### Data on locating visible targets

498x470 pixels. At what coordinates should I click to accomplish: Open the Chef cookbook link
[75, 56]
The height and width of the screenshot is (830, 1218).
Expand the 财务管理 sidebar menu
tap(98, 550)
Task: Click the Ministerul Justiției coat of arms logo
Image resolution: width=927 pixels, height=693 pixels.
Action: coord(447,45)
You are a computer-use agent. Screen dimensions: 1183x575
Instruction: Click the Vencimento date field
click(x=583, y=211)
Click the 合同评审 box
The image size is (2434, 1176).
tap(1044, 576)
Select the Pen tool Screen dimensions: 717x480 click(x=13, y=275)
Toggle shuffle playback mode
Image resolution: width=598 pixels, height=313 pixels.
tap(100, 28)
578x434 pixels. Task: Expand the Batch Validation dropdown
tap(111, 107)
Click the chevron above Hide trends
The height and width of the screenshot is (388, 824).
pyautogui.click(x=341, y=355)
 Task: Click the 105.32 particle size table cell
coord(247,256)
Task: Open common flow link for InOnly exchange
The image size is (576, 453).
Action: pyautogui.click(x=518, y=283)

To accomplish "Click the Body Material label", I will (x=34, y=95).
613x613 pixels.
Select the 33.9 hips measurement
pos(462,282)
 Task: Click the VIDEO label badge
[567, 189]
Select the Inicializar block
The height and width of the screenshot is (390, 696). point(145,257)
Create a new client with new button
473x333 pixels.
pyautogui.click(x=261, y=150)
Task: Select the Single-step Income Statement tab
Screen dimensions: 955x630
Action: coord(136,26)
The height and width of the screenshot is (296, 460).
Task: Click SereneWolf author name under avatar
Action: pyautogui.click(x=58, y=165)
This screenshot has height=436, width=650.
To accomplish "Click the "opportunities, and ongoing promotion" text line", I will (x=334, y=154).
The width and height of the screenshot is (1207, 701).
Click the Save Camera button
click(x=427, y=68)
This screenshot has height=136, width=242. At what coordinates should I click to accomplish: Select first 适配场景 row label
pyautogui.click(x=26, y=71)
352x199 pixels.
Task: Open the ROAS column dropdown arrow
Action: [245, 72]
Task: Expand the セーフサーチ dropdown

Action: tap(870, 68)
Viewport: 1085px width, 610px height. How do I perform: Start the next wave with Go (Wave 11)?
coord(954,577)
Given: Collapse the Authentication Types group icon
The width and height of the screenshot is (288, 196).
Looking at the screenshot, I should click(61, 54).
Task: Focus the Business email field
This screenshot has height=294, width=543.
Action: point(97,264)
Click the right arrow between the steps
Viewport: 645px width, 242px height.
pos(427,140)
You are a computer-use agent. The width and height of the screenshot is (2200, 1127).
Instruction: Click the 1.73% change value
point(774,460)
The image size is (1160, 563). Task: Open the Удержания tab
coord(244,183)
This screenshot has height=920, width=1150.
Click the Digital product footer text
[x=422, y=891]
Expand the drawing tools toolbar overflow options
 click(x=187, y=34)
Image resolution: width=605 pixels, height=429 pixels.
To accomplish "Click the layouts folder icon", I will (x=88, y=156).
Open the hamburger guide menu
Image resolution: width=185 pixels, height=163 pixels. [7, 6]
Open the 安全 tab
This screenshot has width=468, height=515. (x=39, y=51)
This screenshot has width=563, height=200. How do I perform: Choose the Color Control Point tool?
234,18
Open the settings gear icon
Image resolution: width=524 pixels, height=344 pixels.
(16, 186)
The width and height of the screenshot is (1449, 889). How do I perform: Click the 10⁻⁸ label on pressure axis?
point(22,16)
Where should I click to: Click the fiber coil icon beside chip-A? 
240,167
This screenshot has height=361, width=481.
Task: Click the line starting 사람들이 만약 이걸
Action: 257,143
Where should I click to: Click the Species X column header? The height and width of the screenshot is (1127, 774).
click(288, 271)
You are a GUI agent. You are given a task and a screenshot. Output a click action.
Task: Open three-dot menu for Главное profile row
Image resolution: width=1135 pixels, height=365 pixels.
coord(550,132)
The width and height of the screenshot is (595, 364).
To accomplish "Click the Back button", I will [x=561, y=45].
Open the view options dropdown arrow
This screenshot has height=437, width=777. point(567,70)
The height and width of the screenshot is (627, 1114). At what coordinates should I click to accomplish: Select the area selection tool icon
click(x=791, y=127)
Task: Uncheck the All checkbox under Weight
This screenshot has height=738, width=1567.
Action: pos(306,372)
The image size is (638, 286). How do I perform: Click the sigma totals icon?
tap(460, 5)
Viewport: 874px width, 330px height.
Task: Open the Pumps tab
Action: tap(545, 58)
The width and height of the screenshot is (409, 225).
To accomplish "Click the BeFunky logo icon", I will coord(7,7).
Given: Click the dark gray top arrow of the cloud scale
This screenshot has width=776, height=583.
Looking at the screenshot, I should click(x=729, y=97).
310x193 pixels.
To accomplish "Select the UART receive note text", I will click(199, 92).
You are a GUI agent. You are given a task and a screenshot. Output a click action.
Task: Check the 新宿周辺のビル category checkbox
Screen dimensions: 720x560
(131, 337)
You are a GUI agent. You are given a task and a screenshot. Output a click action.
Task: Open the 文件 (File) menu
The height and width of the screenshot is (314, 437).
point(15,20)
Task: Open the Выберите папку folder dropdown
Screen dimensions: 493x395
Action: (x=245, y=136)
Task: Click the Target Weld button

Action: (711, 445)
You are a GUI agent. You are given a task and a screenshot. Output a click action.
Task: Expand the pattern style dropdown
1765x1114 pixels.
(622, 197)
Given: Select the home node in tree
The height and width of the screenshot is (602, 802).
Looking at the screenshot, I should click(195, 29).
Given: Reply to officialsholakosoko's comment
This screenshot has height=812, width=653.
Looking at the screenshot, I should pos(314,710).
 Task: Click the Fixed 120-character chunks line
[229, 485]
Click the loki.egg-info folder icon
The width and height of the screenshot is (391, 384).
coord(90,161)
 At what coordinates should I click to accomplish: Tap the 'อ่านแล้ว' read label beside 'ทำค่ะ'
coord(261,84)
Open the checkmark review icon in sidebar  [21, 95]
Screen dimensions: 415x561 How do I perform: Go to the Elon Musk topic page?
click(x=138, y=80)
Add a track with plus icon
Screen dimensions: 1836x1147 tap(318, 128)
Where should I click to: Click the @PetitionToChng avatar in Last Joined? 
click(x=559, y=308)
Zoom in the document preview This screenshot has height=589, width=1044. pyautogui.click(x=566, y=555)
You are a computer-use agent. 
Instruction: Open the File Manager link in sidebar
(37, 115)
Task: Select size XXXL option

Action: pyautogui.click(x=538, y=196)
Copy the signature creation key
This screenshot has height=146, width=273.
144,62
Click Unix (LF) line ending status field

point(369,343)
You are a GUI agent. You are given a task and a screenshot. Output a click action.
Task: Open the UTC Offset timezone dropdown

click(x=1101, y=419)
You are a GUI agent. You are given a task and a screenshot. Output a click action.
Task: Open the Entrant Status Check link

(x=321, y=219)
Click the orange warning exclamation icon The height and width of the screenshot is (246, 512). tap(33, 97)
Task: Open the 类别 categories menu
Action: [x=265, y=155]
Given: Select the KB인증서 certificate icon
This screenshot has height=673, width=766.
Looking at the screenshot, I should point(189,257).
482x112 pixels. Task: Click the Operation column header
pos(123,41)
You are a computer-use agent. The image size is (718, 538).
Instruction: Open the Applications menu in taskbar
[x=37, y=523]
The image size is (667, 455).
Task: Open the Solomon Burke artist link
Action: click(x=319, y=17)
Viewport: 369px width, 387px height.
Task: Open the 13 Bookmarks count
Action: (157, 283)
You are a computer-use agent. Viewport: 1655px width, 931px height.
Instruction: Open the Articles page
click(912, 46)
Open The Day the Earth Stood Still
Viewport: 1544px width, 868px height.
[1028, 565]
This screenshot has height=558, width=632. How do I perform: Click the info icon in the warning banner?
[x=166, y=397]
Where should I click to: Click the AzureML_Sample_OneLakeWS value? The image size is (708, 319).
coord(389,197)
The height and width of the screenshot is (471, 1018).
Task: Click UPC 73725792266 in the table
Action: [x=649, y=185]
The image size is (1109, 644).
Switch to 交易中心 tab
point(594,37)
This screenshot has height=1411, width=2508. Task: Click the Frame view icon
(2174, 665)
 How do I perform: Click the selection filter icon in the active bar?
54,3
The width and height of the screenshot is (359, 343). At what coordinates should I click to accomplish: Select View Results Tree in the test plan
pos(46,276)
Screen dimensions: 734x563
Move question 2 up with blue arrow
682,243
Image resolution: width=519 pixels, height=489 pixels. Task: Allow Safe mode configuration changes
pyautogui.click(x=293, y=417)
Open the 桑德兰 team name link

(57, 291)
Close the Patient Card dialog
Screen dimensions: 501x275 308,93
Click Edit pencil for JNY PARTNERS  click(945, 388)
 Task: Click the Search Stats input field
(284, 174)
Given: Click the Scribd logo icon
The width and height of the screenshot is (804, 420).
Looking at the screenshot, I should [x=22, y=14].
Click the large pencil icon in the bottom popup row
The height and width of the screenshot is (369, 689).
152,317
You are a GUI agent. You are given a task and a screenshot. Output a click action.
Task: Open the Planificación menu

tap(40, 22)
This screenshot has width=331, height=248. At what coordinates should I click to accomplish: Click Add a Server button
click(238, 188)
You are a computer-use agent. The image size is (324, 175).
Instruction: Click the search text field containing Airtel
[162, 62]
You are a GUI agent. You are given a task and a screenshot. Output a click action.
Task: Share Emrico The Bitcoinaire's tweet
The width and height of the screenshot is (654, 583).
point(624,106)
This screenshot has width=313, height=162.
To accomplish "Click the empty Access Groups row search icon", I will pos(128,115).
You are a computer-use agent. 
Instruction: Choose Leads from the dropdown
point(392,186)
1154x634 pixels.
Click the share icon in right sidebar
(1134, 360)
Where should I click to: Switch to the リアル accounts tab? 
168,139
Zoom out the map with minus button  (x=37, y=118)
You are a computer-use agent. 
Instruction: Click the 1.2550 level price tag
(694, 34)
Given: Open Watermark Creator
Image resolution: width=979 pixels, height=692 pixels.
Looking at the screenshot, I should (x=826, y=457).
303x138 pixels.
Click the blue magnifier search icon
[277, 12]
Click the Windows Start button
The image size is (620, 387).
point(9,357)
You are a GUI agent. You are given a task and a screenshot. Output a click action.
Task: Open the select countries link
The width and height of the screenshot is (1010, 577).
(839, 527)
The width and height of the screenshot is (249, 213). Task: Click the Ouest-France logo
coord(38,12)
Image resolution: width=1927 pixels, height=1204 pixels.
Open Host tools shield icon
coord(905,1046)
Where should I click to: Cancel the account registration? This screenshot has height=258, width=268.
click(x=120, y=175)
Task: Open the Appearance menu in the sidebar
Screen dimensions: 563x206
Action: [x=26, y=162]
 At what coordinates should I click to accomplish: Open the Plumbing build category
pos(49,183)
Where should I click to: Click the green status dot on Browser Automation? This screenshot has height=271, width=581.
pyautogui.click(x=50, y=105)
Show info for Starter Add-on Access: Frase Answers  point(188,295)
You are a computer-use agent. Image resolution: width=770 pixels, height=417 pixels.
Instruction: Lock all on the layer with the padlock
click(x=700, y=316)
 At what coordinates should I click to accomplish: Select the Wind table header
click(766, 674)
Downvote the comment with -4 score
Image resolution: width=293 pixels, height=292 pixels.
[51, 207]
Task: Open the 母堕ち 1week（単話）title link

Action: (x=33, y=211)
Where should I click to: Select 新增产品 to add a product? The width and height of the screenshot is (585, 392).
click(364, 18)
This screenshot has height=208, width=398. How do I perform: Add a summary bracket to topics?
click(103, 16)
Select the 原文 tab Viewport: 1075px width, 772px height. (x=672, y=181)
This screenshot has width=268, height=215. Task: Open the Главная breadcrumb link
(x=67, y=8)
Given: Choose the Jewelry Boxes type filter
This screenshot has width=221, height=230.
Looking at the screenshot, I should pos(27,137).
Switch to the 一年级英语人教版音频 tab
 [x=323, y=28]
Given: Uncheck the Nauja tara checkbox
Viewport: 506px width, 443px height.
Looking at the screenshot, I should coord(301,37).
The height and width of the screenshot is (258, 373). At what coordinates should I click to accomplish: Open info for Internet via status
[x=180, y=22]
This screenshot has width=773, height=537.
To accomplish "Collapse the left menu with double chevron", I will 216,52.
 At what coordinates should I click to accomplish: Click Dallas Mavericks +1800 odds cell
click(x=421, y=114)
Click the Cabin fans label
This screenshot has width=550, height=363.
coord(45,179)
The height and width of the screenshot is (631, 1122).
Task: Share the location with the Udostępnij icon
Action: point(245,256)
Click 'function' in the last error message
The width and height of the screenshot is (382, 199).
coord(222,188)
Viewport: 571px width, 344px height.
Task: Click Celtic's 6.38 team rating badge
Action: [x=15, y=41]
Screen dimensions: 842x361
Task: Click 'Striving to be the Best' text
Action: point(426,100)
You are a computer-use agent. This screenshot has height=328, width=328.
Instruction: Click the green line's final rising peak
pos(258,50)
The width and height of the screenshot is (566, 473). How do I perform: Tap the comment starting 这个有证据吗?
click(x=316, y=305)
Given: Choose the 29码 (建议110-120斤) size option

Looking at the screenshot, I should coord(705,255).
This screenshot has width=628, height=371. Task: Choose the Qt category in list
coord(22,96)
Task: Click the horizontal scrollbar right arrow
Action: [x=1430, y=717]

### Problem
Revise the items between the line holding "This screenshot has height=136, width=242." and the line holding "Looking at the screenshot, I should click(61, 54).", inclusive, swapping "Expand" for "Open" and leaving everything else as it is. Give back only those lines.

### Task result
This screenshot has height=136, width=242. At what coordinates should I click to accomplish: Select first 适配场景 row label
pyautogui.click(x=26, y=71)
352x199 pixels.
Task: Open the ROAS column dropdown arrow
Action: [245, 72]
Task: Open the セーフサーチ dropdown

Action: tap(870, 68)
Viewport: 1085px width, 610px height. How do I perform: Start the next wave with Go (Wave 11)?
coord(954,577)
Given: Collapse the Authentication Types group icon
The width and height of the screenshot is (288, 196).
Looking at the screenshot, I should click(61, 54).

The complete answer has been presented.